Our existing solution focused on GitHub OAuth tokens exclusively and was never designed for extensibility. The existing code leveraged hand-tuned assembly that was extremely fast at finding 40-hex character strings (the format of GitHub OAuth tokens). This bit of code was patched into Git and run inline whenever code was pushed to GitHub. It was an amazing piece of work, but could not support multiple credential formats. Our vision was to support all of the popular cloud service providers.
Token Scanning 2.0
So began our journey into the next generation of GitHub Token Scanning. The obvious path to a more extensible scanner is some form of regular expression support. However, scanning for credentials using typical regular expression libraries doesn’t scale from a performance perspective, as they optimize for a slightly different problem than the one we have.
The vast majority of regular expression libraries are designed to return the first match in a set of patterns. Given we have at least one pattern for each cloud service provider, we require all matches are returned and not just the first. The only way to ensure this with traditional libraries is to scan a given input once for each pattern. However, this increases the scan time dramatically for large repositories or large sets of patterns. Fortunately, scanning Git data for credentials is just a specific case of a general problem. For example, high-performance application-level firewalls similarly need to scan high-volume network traffic for sets of patterns to identify known viruses or malware. If you squint, scanning high-volume Git push data for credentials is a very similar problem.

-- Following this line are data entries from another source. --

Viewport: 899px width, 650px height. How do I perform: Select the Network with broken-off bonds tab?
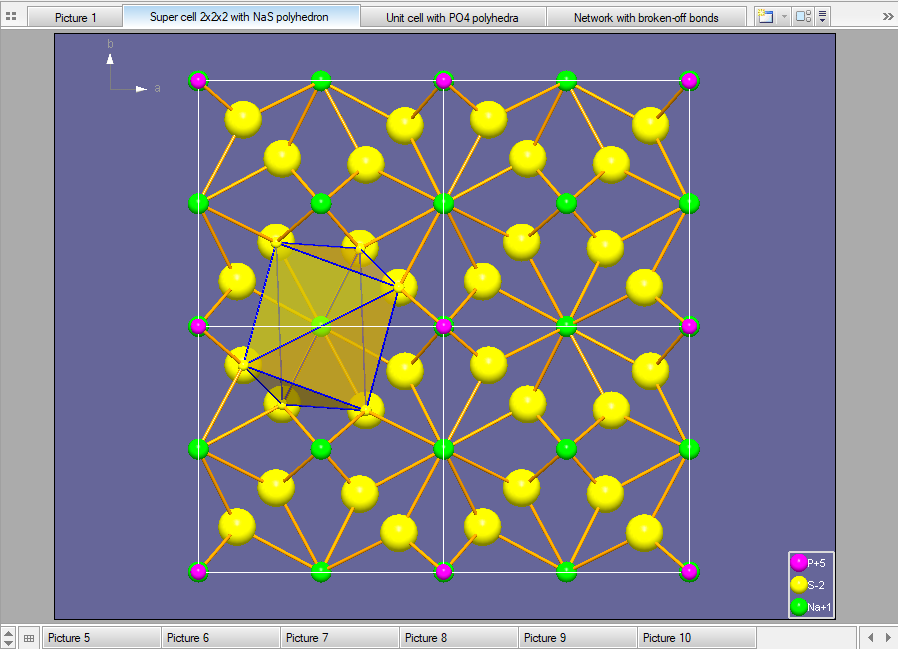[646, 16]
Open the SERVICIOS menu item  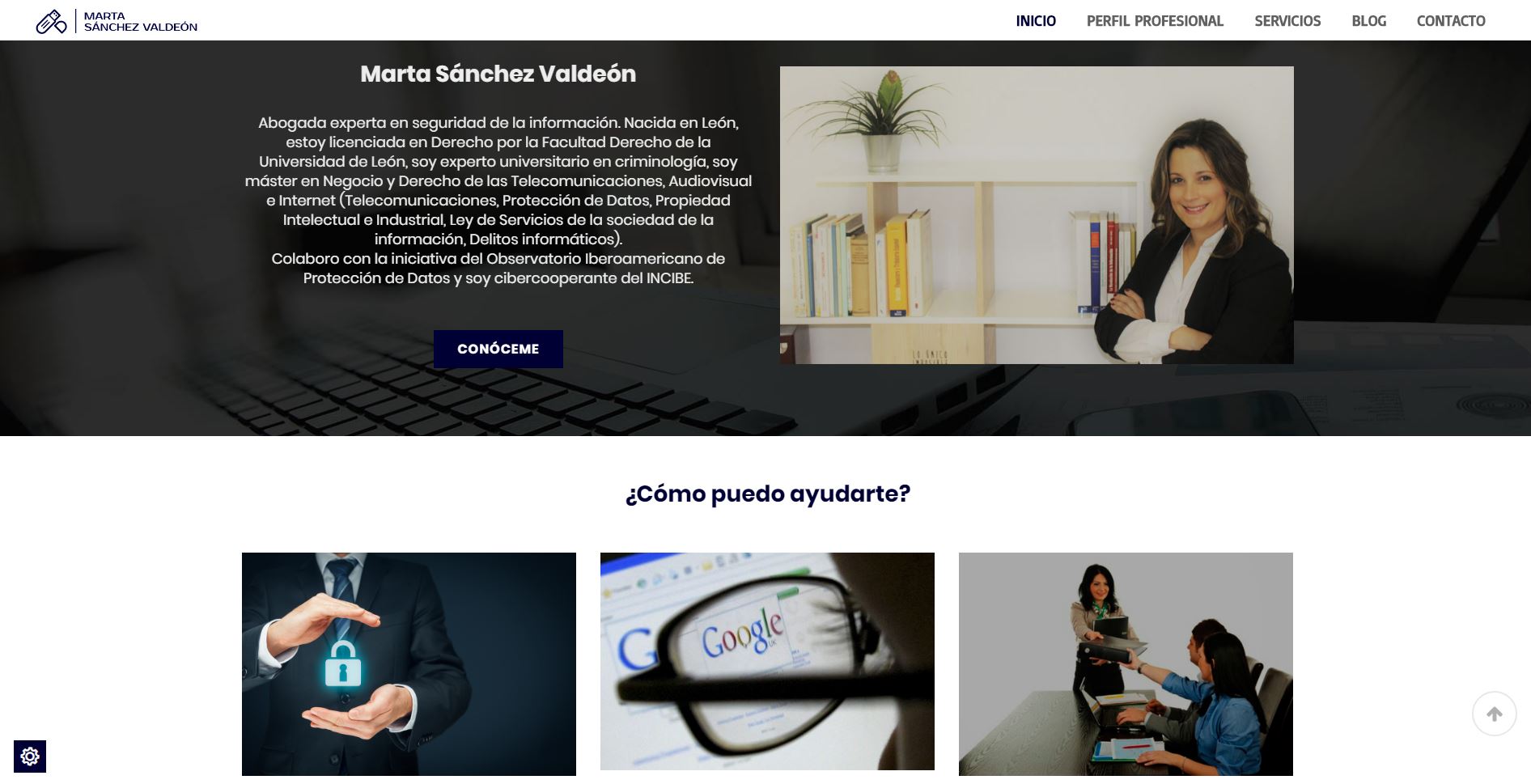[1287, 21]
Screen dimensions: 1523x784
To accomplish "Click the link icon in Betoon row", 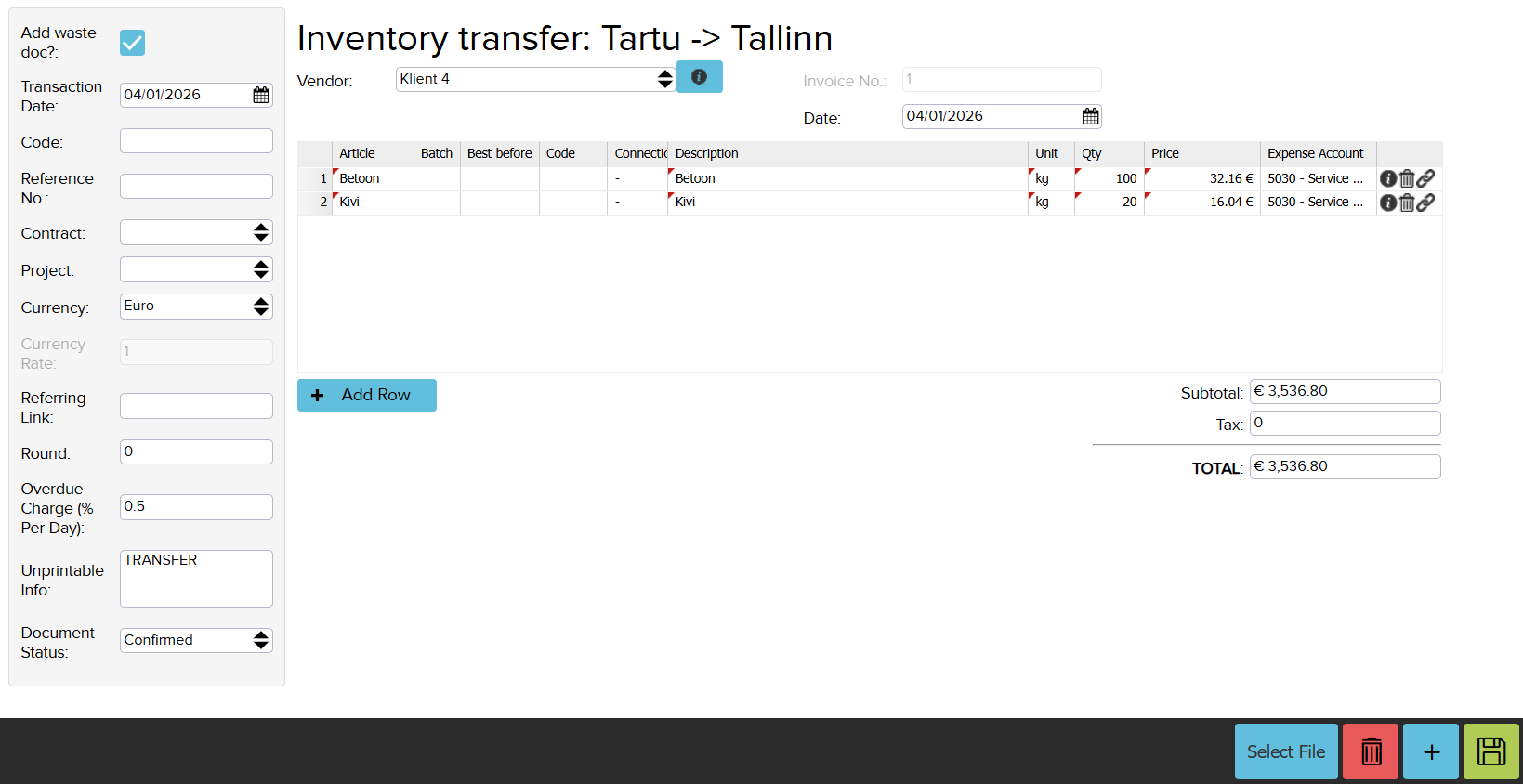I will click(x=1425, y=178).
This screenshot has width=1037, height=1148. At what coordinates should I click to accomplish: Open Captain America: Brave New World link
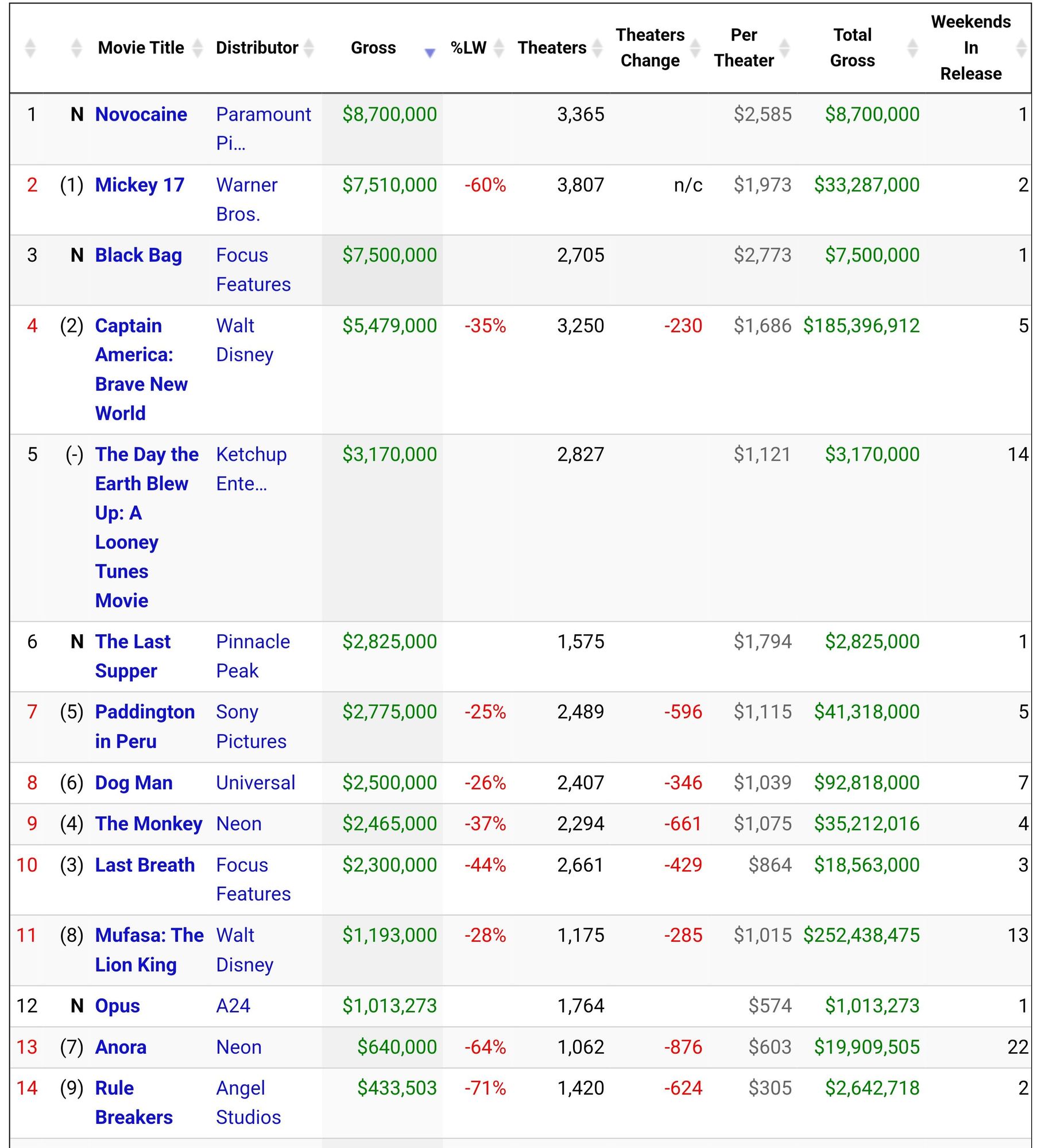click(x=141, y=369)
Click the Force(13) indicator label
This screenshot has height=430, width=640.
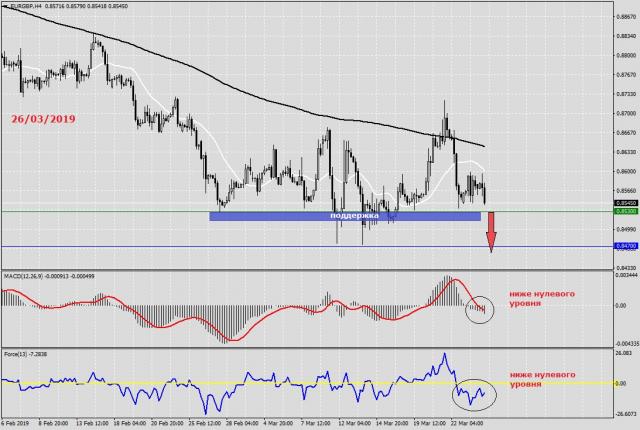tap(14, 354)
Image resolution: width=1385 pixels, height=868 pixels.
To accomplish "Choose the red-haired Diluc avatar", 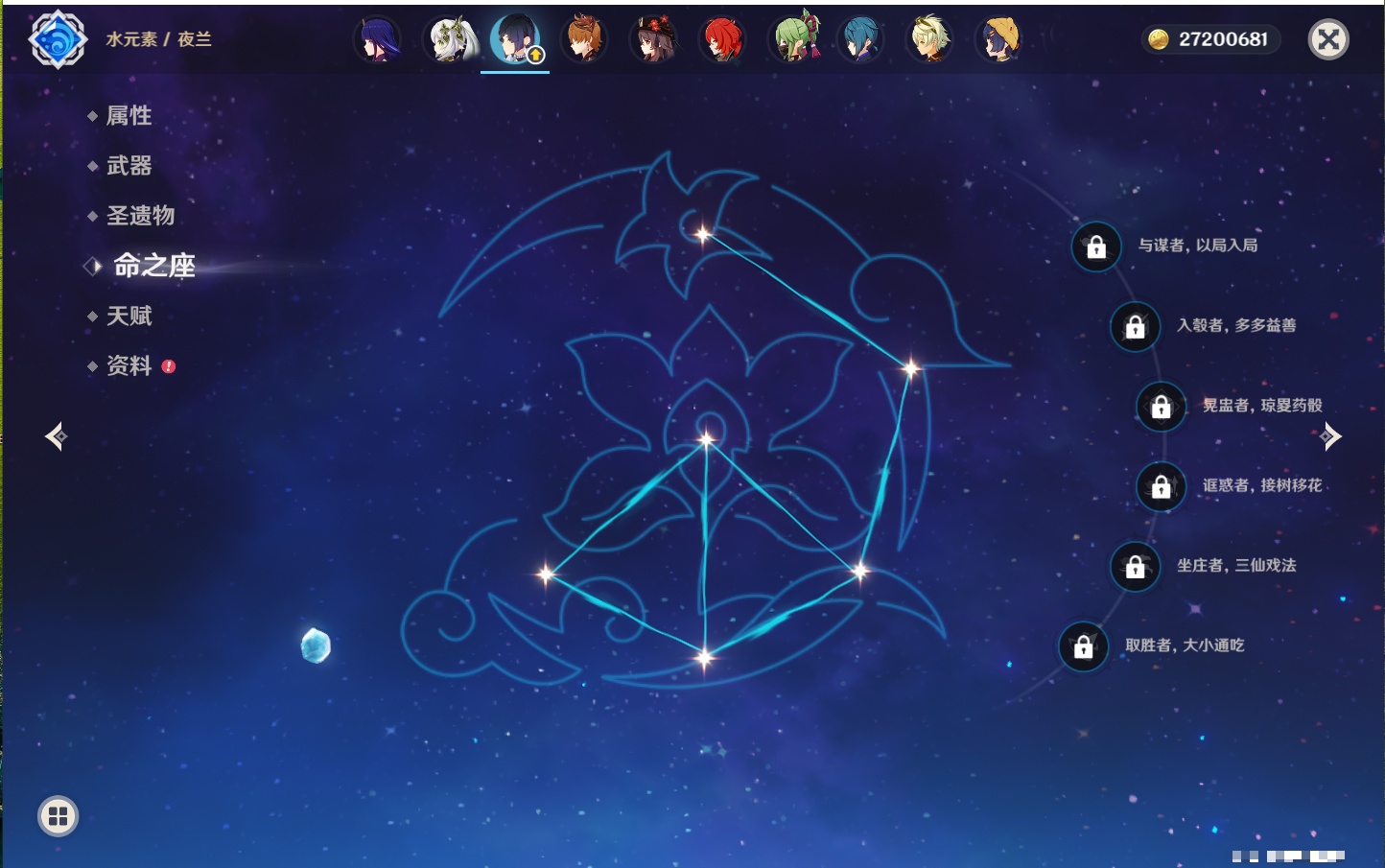I will pyautogui.click(x=723, y=40).
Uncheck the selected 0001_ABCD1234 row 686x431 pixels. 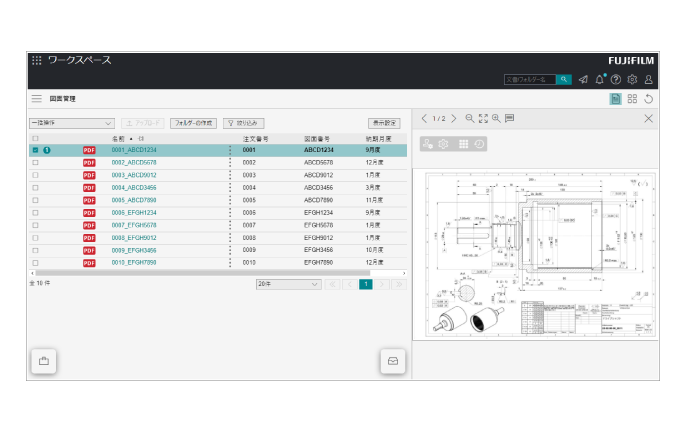(x=36, y=150)
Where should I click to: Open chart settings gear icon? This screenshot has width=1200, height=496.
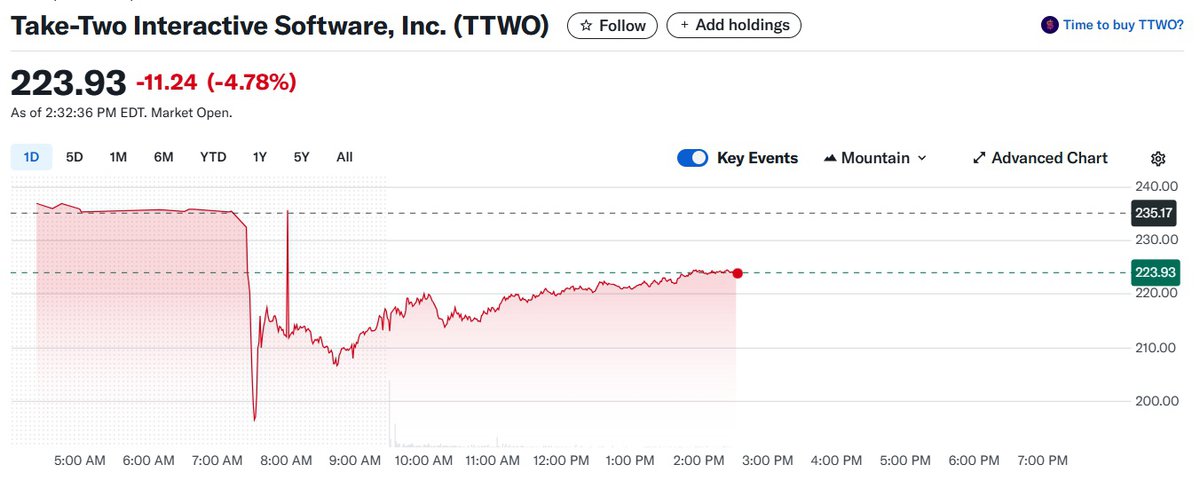[x=1158, y=158]

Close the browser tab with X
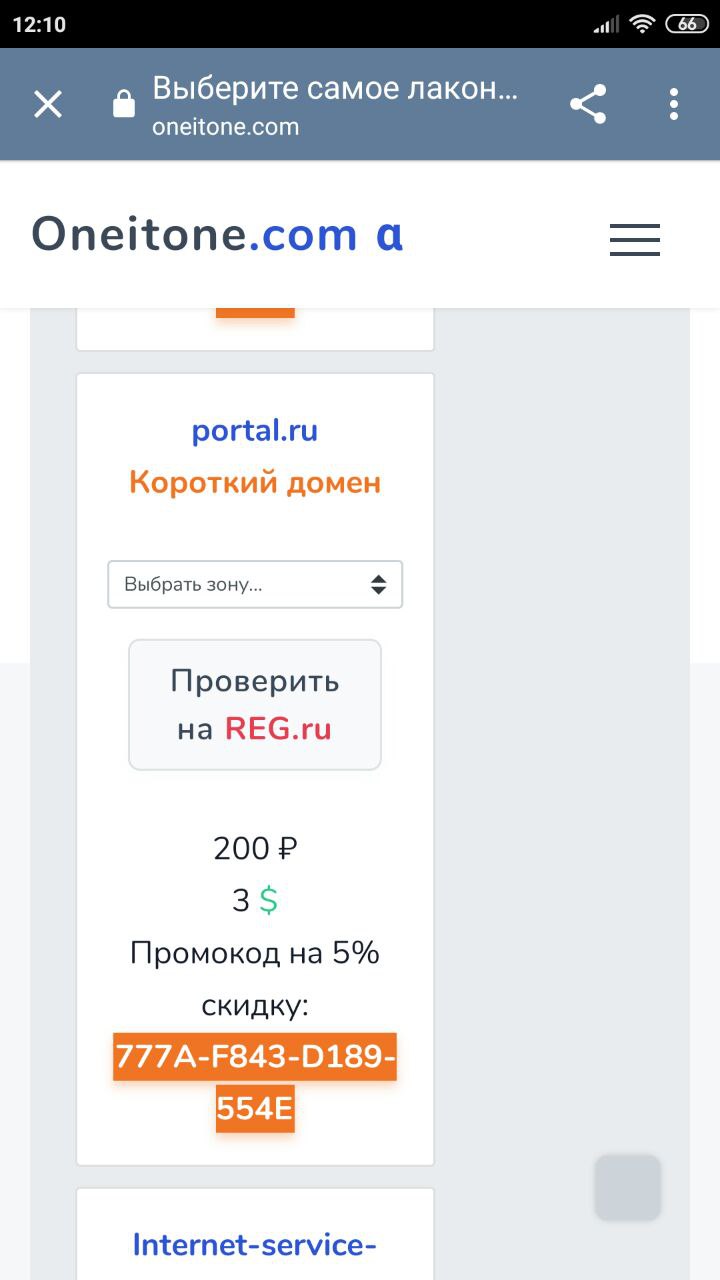pos(48,104)
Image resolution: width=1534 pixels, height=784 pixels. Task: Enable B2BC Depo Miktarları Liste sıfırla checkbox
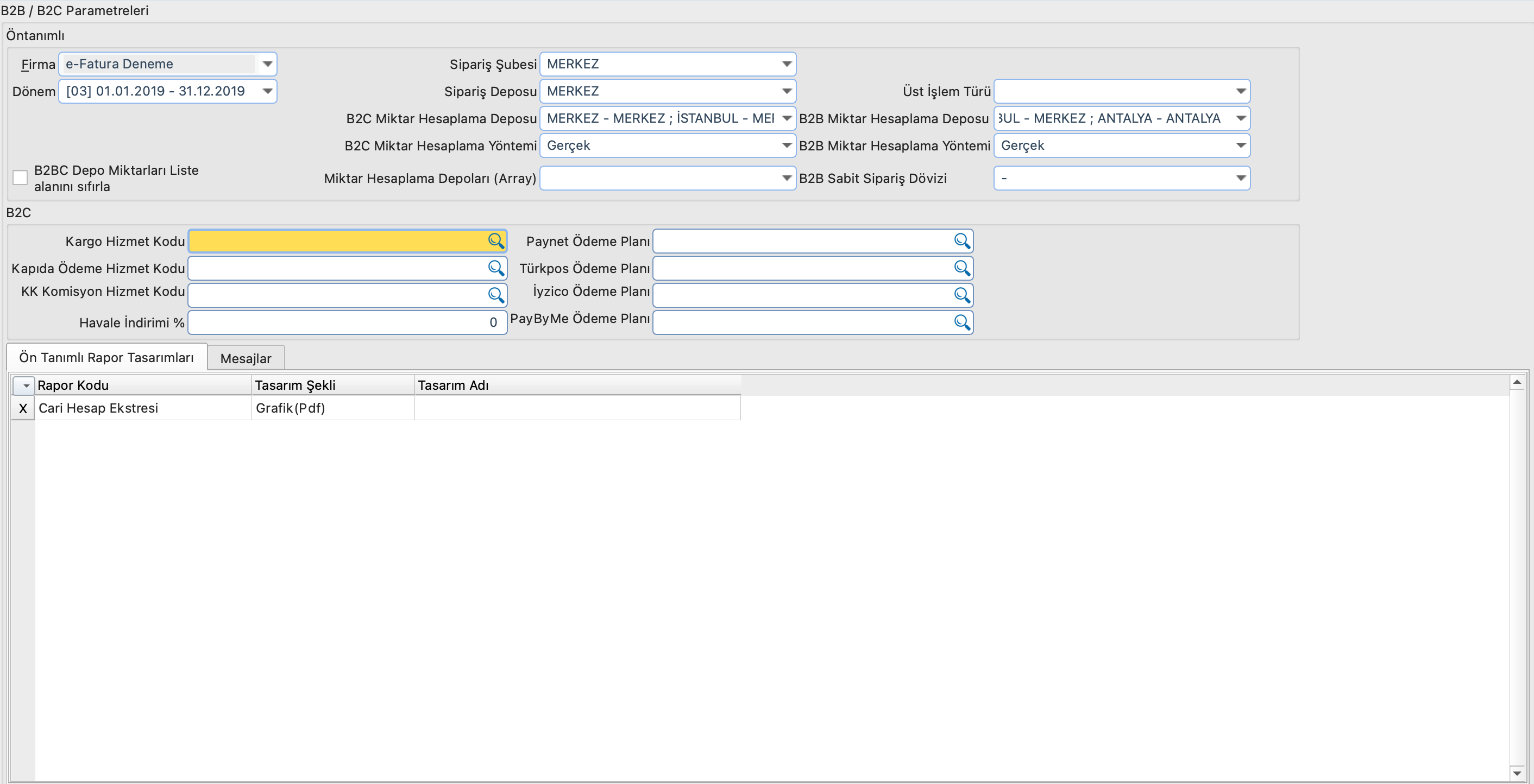click(x=20, y=178)
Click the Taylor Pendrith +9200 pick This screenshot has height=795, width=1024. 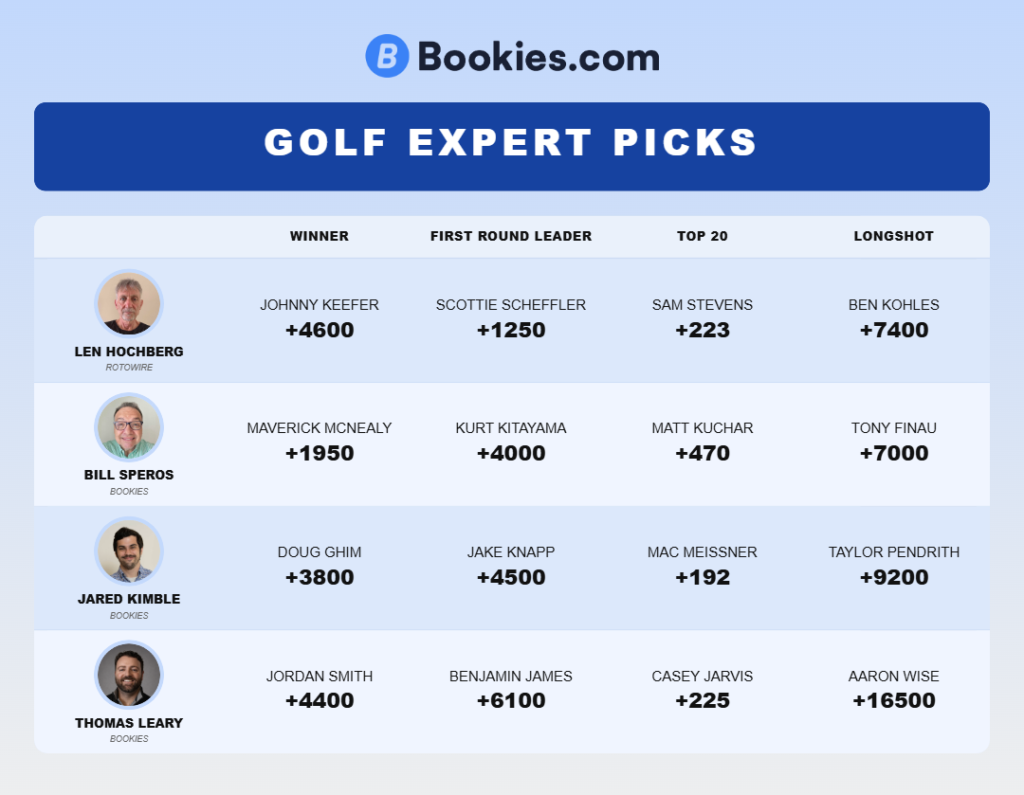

Our research eventually lead us to a GitHub repository hosting the amazing Hyperscan library by Intel. This library is incredibly performant and provides exactly what we need. We will explore the technical details in more depth in a follow-up engineering post. But, in short, Hyperscan let us replace all of the assembly code patches to Git with a new standalone scanner, written in Go, that has scaled nicely.
In parallel with working on the implementation, we reached out to several cloud service providers we thought would be interested in testing out Token Scanning in a private beta. They were all enthusiastic to participate, as many of them had contacted us in the past looking for a solution to this widespread problem.
Since April, we’ve worked with cloud service providers in private beta to scan all changes to public repositories and public Gists for credentials (GitHub doesn’t scan private code). Each candidate credential is sent to the provider, including some basic metadata such as the repository name and the commit that introduced the credential. The provider can then validate the credential and decide if the credential should be revoked depending on the associated risks to the user or provider. Either way, the provider typically contacts the owner of the credential, letting them know what occurred and what action was taken.
Where we go from here
We have received amazing feedback from both providers and users during the private beta. Cloud service providers have told us that GitHub Token Scanning has been tremendously effective in helping them identify credentials before malicious users. And, while GitHub users were not aware that Token Scanning was in beta, we did take notice of a tweet from a GitHub user that included a number of enthusiastic exclamation marks and 🎉 emojis. This user was extremely grateful for having received a notification from a participating cloud service provider less than a minute after they had accidentally pushed a highly sensitive credential to a public repository.
During the beta we have scanned millions of public repository changes and identified millions of candidate credentials. As announced yesterday at GitHub Universe, Token Scanning is now in public beta, and supports an increasing number of cloud providers. We’re excited by the impact of Token Scanning today and have lots of ideas about how to make it even more powerful in the future. Dealing with credentials is an unavoidable part of modern development. With GitHub by your side, we hope to minimize the security impact of such accidents.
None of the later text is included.